From the entries below, copy exactly the lines from the one that contains "Where should I click to: Expand" through the one that contains "Task: Open the Plots bar chart icon", both included, and only those.

=======

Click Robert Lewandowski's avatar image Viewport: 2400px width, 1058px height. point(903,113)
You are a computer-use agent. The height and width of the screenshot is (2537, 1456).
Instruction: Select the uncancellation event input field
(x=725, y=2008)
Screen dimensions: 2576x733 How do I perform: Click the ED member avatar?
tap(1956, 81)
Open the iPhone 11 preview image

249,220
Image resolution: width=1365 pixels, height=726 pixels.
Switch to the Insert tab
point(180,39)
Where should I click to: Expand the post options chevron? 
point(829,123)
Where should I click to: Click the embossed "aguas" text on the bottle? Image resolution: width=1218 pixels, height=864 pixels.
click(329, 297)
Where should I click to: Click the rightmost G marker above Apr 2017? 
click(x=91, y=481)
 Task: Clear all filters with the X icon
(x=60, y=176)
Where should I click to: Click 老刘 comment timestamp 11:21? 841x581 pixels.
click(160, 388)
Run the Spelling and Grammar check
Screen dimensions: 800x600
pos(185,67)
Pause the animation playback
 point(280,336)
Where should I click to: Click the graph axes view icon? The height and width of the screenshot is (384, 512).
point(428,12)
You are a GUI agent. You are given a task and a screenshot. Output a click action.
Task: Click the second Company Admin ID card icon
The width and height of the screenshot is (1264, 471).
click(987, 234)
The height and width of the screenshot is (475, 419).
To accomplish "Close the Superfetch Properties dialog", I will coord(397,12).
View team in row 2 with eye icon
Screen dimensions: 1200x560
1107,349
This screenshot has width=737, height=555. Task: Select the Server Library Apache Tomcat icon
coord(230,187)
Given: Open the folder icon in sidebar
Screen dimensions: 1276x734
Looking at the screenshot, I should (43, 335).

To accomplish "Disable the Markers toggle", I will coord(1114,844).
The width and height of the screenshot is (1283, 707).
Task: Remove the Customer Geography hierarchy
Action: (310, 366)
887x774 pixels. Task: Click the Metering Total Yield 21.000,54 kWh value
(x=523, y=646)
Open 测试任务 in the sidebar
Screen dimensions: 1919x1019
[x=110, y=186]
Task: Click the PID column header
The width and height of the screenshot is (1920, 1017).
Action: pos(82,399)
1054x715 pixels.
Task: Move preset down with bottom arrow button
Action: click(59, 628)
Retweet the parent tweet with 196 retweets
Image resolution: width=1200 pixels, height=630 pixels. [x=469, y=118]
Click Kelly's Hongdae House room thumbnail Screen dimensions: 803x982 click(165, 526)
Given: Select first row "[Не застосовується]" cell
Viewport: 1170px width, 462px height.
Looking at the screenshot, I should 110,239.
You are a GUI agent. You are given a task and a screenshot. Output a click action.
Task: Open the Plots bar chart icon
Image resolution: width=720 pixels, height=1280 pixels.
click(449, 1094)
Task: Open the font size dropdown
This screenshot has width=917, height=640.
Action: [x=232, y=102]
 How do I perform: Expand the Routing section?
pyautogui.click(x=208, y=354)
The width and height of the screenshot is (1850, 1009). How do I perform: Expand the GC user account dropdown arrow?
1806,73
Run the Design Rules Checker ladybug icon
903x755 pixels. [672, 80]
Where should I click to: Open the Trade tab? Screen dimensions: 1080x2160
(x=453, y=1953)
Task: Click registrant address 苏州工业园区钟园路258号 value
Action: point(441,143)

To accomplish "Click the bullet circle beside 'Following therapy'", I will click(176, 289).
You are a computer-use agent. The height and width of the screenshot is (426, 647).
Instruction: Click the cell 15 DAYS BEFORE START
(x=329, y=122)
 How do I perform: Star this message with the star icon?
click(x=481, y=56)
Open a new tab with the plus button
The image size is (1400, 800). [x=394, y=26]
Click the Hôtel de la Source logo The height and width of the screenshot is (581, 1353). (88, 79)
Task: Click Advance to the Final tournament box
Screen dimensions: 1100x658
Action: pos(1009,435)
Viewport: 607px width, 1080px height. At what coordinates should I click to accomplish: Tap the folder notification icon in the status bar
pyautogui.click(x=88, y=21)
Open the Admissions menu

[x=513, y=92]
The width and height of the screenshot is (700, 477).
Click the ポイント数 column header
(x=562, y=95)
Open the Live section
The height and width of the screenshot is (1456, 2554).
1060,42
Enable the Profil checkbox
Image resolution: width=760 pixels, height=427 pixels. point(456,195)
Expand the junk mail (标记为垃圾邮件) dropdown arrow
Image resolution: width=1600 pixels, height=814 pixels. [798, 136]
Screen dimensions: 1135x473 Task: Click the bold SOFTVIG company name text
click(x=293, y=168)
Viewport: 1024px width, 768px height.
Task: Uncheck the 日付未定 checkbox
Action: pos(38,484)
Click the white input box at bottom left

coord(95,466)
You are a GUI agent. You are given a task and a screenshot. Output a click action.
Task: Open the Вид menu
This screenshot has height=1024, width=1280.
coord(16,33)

=======

Answer to this problem
Where should I click to: Expand the post options chevron? 
point(829,123)
Where should I click to: Click the embossed "aguas" text on the bottle? Image resolution: width=1218 pixels, height=864 pixels.
click(329, 297)
Where should I click to: Click the rightmost G marker above Apr 2017? 
click(x=91, y=481)
 Task: Clear all filters with the X icon
(x=60, y=176)
Where should I click to: Click 老刘 comment timestamp 11:21? 841x581 pixels.
click(160, 388)
Run the Spelling and Grammar check
Screen dimensions: 800x600
pos(185,67)
Pause the animation playback
 point(280,336)
Where should I click to: Click the graph axes view icon? The height and width of the screenshot is (384, 512).
point(428,12)
You are a GUI agent. You are given a task and a screenshot. Output a click action.
Task: Click the second Company Admin ID card icon
The width and height of the screenshot is (1264, 471).
click(987, 234)
The height and width of the screenshot is (475, 419).
To accomplish "Close the Superfetch Properties dialog", I will coord(397,12).
View team in row 2 with eye icon
Screen dimensions: 1200x560
1107,349
This screenshot has width=737, height=555. Task: Select the Server Library Apache Tomcat icon
coord(230,187)
Given: Open the folder icon in sidebar
Screen dimensions: 1276x734
Looking at the screenshot, I should (43, 335).

To accomplish "Disable the Markers toggle", I will coord(1114,844).
The width and height of the screenshot is (1283, 707).
Task: Remove the Customer Geography hierarchy
Action: (310, 366)
887x774 pixels. Task: Click the Metering Total Yield 21.000,54 kWh value
(x=523, y=646)
Open 测试任务 in the sidebar
Screen dimensions: 1919x1019
[x=110, y=186]
Task: Click the PID column header
The width and height of the screenshot is (1920, 1017).
Action: pos(82,399)
1054x715 pixels.
Task: Move preset down with bottom arrow button
Action: click(59, 628)
Retweet the parent tweet with 196 retweets
Image resolution: width=1200 pixels, height=630 pixels. [x=469, y=118]
Click Kelly's Hongdae House room thumbnail Screen dimensions: 803x982 click(165, 526)
Given: Select first row "[Не застосовується]" cell
Viewport: 1170px width, 462px height.
Looking at the screenshot, I should 110,239.
You are a GUI agent. You are given a task and a screenshot. Output a click action.
Task: Open the Plots bar chart icon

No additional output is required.